**Excerpted passage**
== == ==

Beta Coronae Borealis was first announced to be a binary star in 1907, based on spectroscopic observations at Lick Observatory; J. B. Cannon published an orbit in 1914, finding a period of 40.9 days. Later spectroscopic investigations by F. J. Neubauer at Lick, published in 1944, found a period of 10.5 years, with no evidence for the 41-day periodicity. Antoine Labeyrie and his coworkers resolved the pair by speckle interferometry in 1973 and found that the two stars were separated by about 0.25 arcseconds; this work was published in 1974. The pair was also observed visually by Coteau in 1973. A number of orbits were subsequently published using visual and speckle-interferometric observations, both alone and in conjunction with spectroscopic data. In 1999, Söderhjelm published an orbit using speckle-interferometric data together with Hipparcos observations.

Neubauer's 1944 work found a small variation in the radial velocity of Beta Coronae Borealis with a periodicity of 320 days, suggesting the presence of a third, lighter, body in the system. A 1999 study of the system by long-baseline infrared interferometry performed at Palomar Observatory found no evidence for this, and showed that any tertiary companion with this period must have mass 10 Jupiter masses or below. This study also found very weak evidence for the presence of a companion with a shorter, 21-day, period, but the data was insufficient to draw a positive conclusion.

== == ==

**Exercise aim**
Copy the passage on Beta Coronae Borealis between "Beta Coronae Borealis was" and "with Hipparcos observations.", inclusive, and switch "binary star" to "double star". The rows that follow have no connection to the passage on Beta Coronae Borealis.

== == ==

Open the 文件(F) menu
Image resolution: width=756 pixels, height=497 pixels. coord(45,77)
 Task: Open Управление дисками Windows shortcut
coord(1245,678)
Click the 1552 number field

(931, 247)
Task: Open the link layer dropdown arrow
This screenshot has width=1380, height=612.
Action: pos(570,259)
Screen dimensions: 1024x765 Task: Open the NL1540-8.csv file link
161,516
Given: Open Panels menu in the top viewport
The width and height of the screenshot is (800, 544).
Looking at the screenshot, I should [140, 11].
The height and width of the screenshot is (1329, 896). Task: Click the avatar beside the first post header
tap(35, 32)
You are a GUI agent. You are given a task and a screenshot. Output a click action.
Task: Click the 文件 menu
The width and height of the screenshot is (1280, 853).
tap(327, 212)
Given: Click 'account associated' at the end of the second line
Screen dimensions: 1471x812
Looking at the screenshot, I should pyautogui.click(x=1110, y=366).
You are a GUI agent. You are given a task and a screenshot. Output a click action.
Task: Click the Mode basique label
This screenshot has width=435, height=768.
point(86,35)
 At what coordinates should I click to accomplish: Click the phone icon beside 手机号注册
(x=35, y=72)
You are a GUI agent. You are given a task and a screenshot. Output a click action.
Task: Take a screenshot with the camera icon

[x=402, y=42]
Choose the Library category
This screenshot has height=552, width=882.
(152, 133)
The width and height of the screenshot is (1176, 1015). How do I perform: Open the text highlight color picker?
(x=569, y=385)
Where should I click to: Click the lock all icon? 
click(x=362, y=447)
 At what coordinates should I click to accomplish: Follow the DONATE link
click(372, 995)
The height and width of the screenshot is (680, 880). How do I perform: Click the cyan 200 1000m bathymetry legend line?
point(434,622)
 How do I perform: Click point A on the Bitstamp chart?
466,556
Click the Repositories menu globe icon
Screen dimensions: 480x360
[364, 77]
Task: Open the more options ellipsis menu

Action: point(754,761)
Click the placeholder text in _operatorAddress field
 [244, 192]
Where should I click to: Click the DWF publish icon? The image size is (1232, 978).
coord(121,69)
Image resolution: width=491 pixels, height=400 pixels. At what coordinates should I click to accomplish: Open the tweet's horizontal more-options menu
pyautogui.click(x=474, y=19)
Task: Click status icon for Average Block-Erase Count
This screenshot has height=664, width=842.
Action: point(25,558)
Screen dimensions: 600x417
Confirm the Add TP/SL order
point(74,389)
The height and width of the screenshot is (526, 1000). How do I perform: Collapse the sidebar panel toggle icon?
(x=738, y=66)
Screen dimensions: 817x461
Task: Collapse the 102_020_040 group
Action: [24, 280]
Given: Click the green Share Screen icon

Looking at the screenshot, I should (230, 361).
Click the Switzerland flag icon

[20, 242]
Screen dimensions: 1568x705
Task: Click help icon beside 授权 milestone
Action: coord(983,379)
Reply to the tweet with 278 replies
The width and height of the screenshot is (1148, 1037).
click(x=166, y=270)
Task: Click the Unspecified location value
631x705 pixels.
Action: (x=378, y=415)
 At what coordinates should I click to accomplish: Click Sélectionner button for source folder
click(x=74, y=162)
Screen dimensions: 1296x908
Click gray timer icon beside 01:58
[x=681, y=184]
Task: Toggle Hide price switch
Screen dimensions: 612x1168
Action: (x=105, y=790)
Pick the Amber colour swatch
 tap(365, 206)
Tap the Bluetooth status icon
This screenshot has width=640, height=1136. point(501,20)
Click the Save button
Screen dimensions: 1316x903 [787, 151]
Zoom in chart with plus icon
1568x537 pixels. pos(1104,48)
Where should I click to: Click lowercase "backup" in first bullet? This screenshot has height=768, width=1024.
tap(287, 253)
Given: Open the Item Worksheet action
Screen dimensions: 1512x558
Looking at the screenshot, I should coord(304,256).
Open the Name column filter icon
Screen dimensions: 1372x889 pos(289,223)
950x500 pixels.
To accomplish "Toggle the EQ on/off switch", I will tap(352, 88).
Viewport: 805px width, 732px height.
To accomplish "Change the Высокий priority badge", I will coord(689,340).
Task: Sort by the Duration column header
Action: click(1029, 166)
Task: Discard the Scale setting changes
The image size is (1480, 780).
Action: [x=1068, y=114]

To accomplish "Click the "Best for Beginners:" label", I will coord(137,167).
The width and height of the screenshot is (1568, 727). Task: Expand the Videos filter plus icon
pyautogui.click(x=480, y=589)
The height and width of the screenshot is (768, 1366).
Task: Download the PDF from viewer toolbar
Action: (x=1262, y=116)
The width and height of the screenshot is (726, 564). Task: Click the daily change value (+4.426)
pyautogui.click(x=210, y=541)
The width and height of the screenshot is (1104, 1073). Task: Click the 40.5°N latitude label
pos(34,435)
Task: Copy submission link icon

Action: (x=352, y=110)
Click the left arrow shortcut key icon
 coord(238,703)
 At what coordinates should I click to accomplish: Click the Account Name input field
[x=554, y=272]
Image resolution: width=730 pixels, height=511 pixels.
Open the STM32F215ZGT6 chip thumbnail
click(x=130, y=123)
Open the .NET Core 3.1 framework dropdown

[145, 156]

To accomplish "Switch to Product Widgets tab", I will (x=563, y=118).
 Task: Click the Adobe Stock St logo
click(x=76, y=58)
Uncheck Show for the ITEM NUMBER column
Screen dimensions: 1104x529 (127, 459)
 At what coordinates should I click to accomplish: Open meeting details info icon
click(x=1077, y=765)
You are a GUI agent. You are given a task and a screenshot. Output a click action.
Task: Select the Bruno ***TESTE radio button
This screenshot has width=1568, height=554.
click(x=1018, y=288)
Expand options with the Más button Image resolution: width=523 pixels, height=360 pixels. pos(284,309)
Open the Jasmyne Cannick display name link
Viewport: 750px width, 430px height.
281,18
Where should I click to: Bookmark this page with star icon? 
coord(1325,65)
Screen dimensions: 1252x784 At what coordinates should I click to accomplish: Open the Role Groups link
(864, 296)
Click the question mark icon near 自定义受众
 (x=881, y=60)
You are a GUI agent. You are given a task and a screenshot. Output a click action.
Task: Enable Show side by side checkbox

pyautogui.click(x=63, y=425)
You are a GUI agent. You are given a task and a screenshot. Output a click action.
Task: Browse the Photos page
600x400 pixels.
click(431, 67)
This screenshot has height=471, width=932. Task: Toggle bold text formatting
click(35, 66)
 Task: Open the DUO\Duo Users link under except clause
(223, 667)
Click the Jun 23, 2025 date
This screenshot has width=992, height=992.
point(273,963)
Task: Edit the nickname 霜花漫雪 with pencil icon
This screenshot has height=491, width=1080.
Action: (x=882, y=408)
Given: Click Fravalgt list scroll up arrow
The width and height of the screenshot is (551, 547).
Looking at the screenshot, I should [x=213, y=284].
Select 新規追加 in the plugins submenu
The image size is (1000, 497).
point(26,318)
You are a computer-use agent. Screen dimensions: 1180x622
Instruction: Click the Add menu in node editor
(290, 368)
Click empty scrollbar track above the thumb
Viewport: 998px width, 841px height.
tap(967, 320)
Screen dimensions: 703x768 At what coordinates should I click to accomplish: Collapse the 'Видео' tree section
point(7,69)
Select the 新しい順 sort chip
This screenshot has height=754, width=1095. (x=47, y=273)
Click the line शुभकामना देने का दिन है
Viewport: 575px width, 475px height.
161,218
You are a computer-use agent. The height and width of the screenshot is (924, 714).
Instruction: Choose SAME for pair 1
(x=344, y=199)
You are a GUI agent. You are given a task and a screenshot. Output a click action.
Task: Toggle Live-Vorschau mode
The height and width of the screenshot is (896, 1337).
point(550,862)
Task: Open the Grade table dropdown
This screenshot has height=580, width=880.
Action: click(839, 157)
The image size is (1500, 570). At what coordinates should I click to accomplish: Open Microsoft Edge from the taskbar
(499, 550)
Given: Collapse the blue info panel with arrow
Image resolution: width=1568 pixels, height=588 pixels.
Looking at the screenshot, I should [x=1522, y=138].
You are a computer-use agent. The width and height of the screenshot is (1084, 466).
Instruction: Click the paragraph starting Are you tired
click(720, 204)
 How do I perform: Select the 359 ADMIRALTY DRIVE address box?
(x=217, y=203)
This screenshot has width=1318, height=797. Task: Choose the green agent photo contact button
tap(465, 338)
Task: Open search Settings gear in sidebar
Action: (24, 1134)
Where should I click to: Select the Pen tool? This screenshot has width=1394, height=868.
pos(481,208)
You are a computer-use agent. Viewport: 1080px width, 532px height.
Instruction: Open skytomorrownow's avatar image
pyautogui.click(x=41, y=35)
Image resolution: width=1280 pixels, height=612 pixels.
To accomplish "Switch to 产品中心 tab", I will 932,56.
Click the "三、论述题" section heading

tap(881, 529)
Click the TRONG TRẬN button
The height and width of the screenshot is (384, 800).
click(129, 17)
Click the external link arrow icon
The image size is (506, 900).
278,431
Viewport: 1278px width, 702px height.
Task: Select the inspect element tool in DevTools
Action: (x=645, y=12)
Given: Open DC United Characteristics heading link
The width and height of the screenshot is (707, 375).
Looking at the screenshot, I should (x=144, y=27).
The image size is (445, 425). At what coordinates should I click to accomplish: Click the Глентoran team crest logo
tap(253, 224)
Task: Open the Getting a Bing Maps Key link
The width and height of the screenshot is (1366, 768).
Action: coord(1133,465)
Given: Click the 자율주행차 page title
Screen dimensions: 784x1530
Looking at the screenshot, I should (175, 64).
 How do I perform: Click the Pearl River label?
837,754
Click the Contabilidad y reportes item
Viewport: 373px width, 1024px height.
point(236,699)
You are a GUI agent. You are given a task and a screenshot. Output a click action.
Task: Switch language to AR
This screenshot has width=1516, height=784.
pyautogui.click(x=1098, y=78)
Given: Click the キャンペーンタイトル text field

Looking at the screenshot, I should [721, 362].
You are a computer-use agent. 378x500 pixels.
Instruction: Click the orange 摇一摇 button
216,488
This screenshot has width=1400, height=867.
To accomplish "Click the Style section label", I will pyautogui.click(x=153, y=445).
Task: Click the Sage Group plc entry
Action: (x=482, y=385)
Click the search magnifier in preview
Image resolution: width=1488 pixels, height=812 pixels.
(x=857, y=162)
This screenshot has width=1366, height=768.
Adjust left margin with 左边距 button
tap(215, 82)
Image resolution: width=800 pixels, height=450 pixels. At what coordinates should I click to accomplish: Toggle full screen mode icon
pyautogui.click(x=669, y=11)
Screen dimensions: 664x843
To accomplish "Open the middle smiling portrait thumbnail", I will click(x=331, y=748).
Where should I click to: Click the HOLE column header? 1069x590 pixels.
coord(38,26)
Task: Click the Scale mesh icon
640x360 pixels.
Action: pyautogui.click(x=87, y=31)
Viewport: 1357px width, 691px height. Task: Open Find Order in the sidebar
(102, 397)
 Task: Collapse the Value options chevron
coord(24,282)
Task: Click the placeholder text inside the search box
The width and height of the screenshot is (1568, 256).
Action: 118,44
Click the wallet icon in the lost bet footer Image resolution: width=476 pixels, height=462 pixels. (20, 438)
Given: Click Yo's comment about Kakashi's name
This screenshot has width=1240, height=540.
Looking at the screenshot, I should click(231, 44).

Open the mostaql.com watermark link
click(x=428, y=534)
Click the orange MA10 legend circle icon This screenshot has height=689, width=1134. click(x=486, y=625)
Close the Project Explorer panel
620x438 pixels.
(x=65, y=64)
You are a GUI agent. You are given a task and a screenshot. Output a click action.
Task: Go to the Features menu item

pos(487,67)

== == ==

**Answer below**
Beta Coronae Borealis was first announced to be a double star in 1907, based on spectroscopic observations at Lick Observatory; J. B. Cannon published an orbit in 1914, finding a period of 40.9 days. Later spectroscopic investigations by F. J. Neubauer at Lick, published in 1944, found a period of 10.5 years, with no evidence for the 41-day periodicity. Antoine Labeyrie and his coworkers resolved the pair by speckle interferometry in 1973 and found that the two stars were separated by about 0.25 arcseconds; this work was published in 1974. The pair was also observed visually by Coteau in 1973. A number of orbits were subsequently published using visual and speckle-interferometric observations, both alone and in conjunction with spectroscopic data. In 1999, Söderhjelm published an orbit using speckle-interferometric data together with Hipparcos observations.